RECORD EXCERPTS: Begin
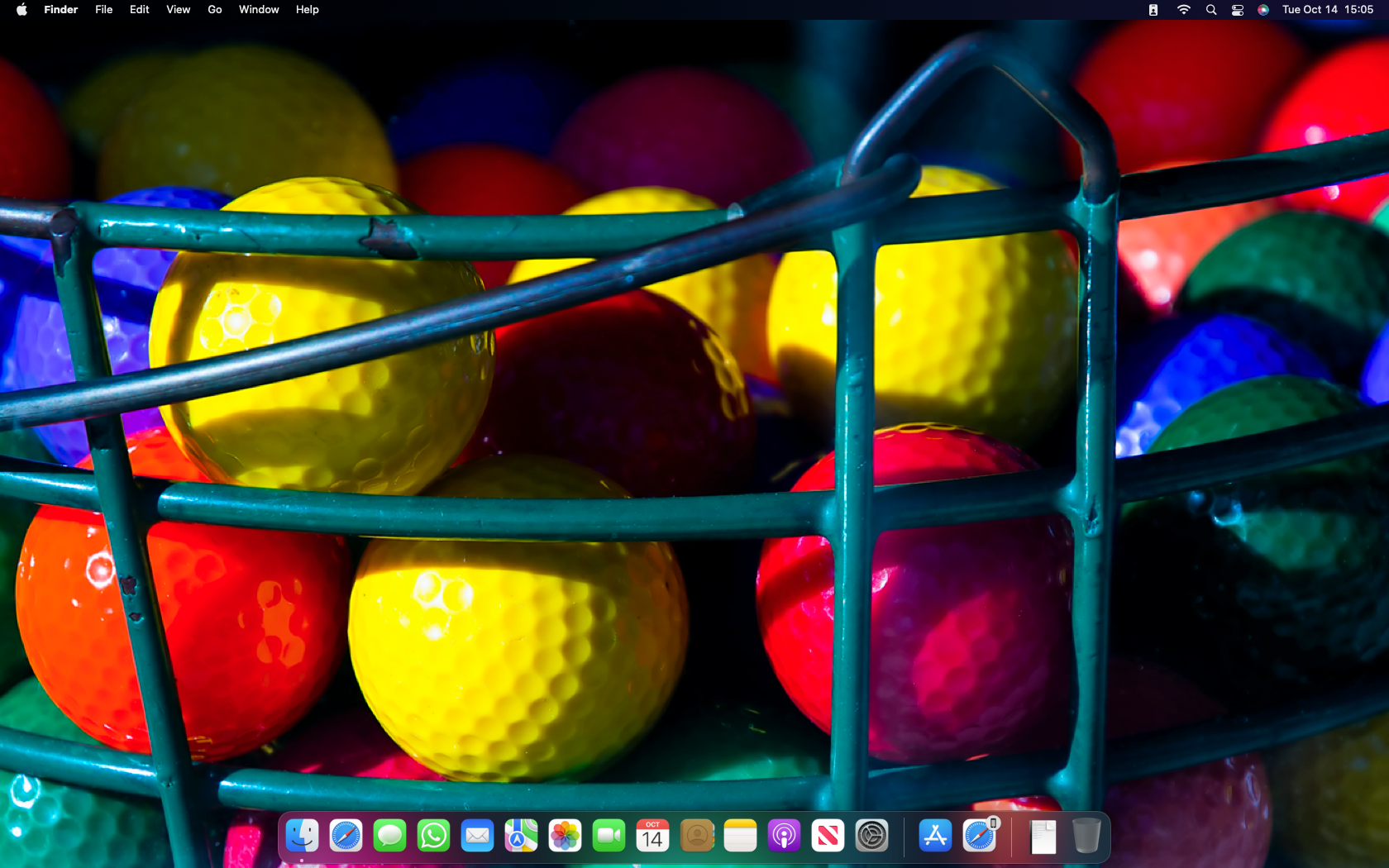
Task: Open Apple News
Action: coord(828,836)
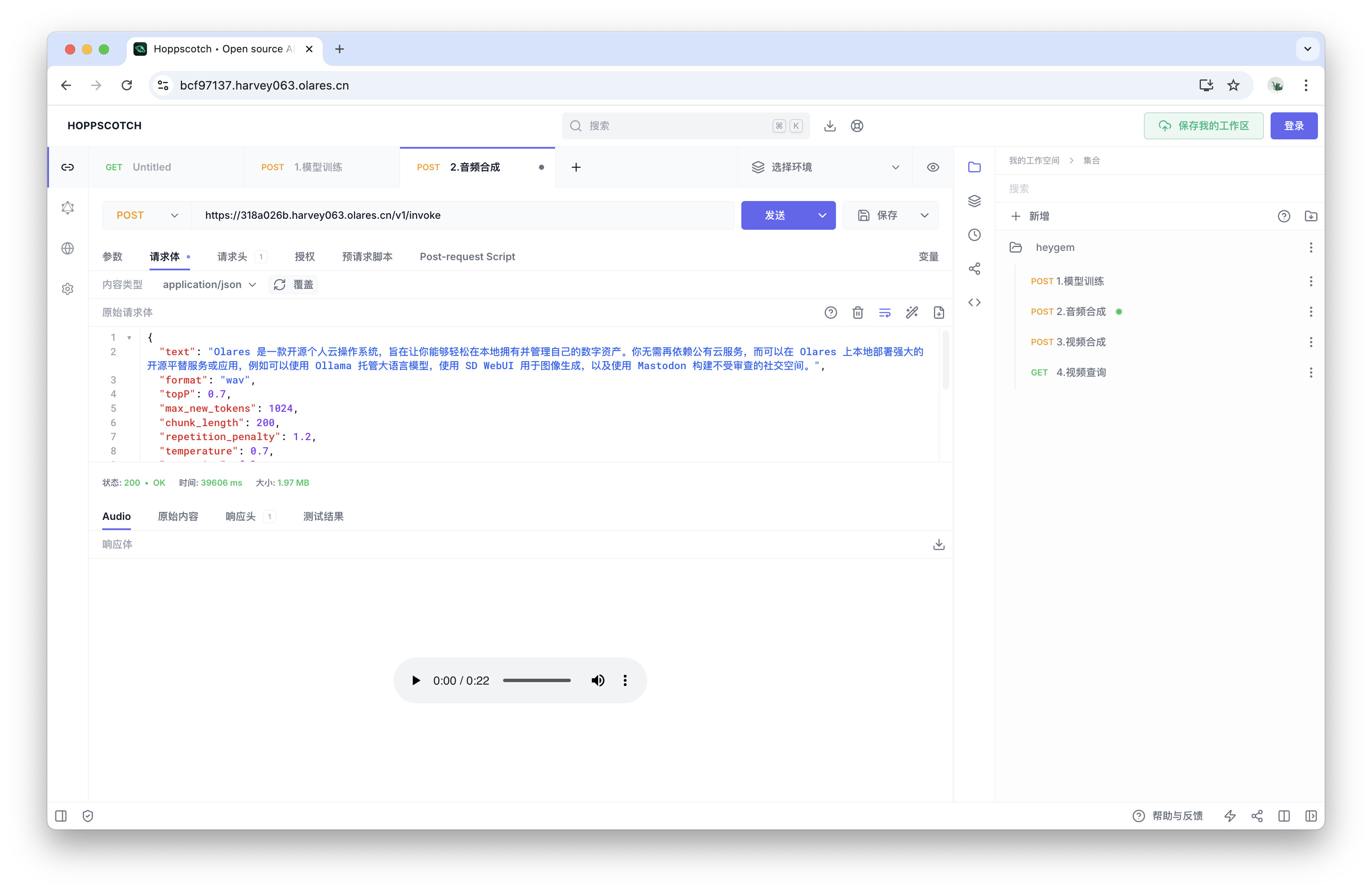Switch to the 请求头 headers tab
Image resolution: width=1372 pixels, height=892 pixels.
232,256
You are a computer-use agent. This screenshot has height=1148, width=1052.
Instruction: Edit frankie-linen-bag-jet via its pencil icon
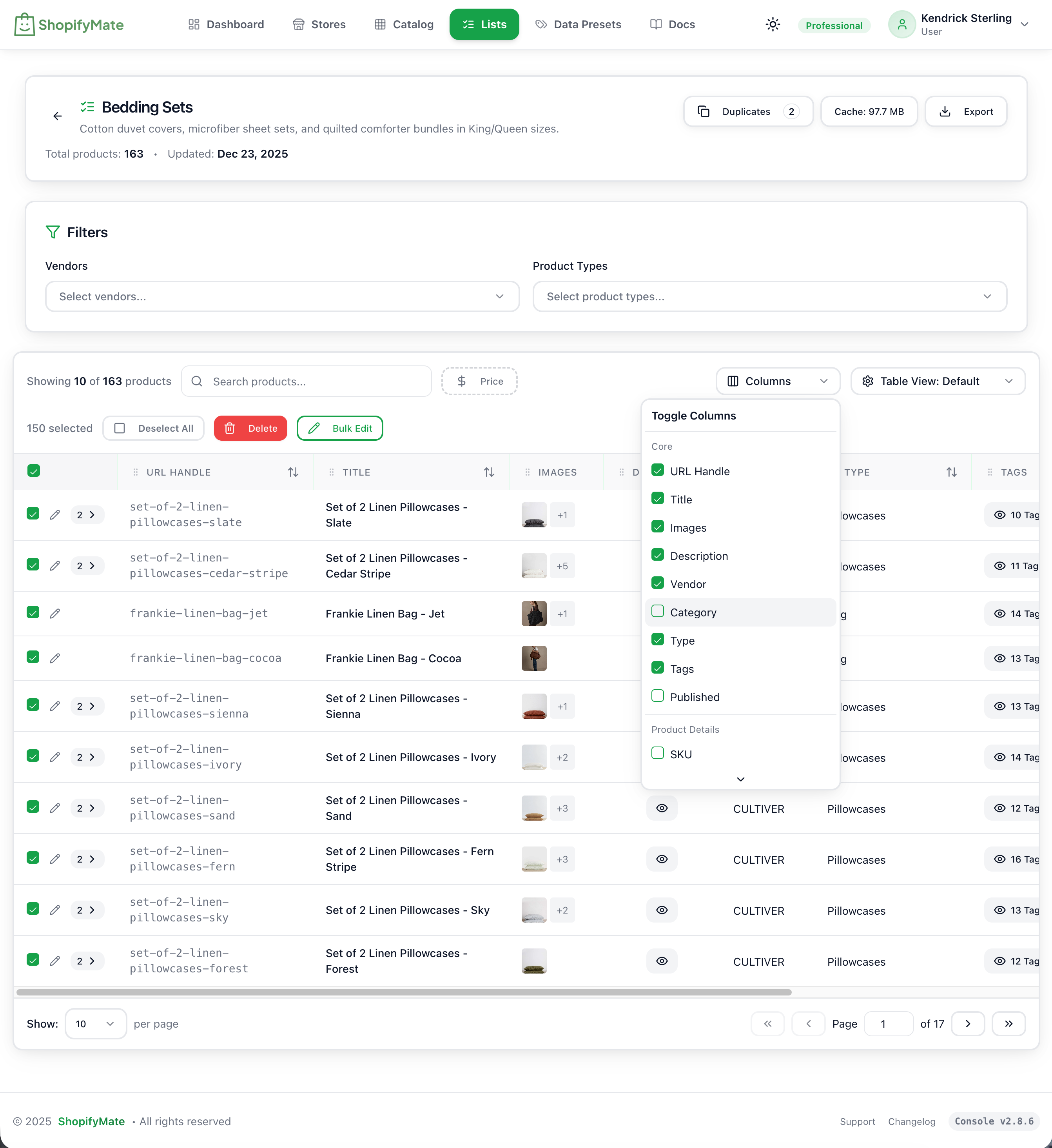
RECORD EXCERPTS: End
## [INSTRUCTIONS FOR THE TASK]
Set down exactly, and only, the lines from the one containing "You are a computer-use" through the last line of the entries. Pictures do not belong in the copy.

## [ANSWER BOX]
You are a computer-use agent. This screenshot has height=1148, width=1052.
Instruction: Edit frankie-linen-bag-jet via its pencil icon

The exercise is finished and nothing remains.